About this exercise: Transcribe the data exactly.

Data to process:
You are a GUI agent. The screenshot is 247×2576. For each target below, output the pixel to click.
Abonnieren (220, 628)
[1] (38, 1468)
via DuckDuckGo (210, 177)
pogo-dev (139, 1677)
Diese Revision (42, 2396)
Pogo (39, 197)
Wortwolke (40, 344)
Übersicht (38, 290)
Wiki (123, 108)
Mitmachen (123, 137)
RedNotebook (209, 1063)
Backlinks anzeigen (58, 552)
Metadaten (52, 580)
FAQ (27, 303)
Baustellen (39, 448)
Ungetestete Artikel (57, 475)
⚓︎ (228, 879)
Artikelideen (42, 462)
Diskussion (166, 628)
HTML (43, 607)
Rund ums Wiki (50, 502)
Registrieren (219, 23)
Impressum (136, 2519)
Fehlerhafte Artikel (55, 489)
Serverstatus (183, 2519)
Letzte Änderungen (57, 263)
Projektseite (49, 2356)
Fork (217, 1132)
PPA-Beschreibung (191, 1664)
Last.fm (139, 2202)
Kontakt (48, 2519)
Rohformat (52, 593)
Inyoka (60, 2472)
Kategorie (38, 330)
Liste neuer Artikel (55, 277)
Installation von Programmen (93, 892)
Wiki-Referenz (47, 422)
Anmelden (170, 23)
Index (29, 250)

Your response:
You are a GUI agent. The screenshot is 247×2576. For each target below, output the pixel to click.
Abonnieren (220, 628)
[1] (38, 1468)
via DuckDuckGo (210, 177)
pogo-dev (139, 1677)
Diese Revision (42, 2396)
Pogo (39, 197)
Wortwolke (40, 344)
Übersicht (38, 290)
Wiki (123, 108)
Mitmachen (123, 137)
RedNotebook (209, 1063)
Backlinks anzeigen (58, 552)
Metadaten (52, 580)
FAQ (27, 303)
Baustellen (39, 448)
Ungetestete Artikel (57, 475)
⚓︎ (228, 879)
Artikelideen (42, 462)
Diskussion (166, 628)
HTML (43, 607)
Rund ums Wiki (50, 502)
Registrieren (219, 23)
Impressum (136, 2519)
Fehlerhafte Artikel (55, 489)
Serverstatus (183, 2519)
Letzte Änderungen (57, 263)
Projektseite (49, 2356)
Fork (217, 1132)
PPA-Beschreibung (191, 1664)
Last.fm (139, 2202)
Kontakt (48, 2519)
Rohformat (52, 593)
Inyoka (60, 2472)
Kategorie (38, 330)
Liste neuer Artikel (55, 277)
Installation von Programmen (93, 892)
Wiki-Referenz (47, 422)
Anmelden (170, 23)
Index (29, 250)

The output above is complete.